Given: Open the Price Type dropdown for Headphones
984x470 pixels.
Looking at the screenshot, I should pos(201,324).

==

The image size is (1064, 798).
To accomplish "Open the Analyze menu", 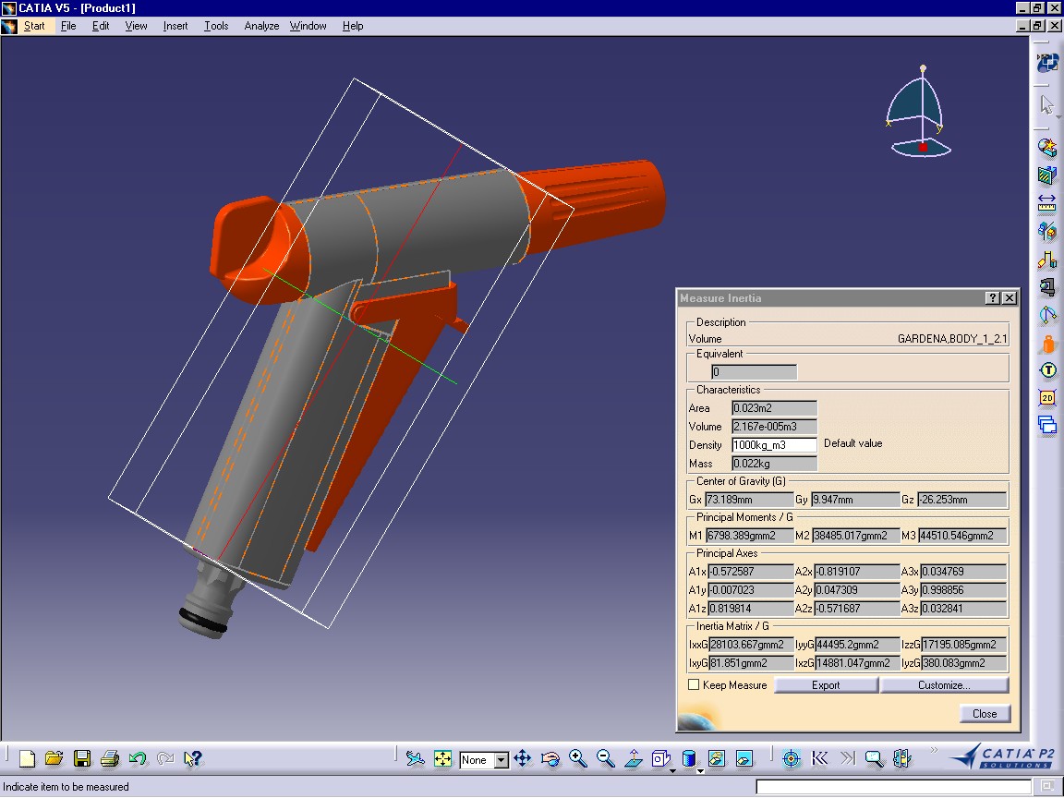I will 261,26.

---

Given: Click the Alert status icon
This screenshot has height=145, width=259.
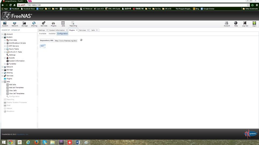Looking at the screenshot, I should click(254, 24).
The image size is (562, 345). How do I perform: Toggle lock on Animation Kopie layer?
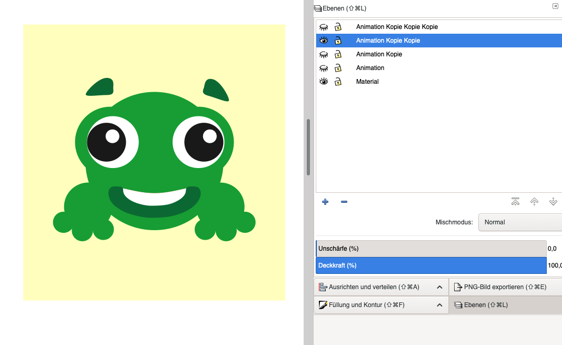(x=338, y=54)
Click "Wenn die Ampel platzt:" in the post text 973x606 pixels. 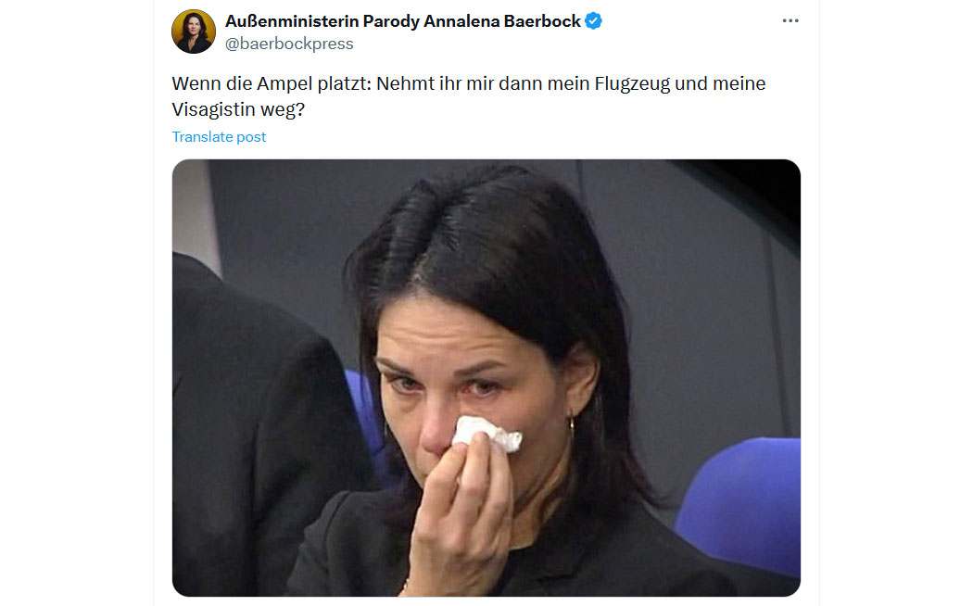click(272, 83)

**Aim of the task:** Copy the rows word for word, starting at the line containing "Given: Open the" and ending at the line containing "Looking at the screenshot, I should pos(201,324).".

**Output for this exercise:**
Given: Open the Price Type dropdown for Headphones
984x470 pixels.
Looking at the screenshot, I should pos(201,324).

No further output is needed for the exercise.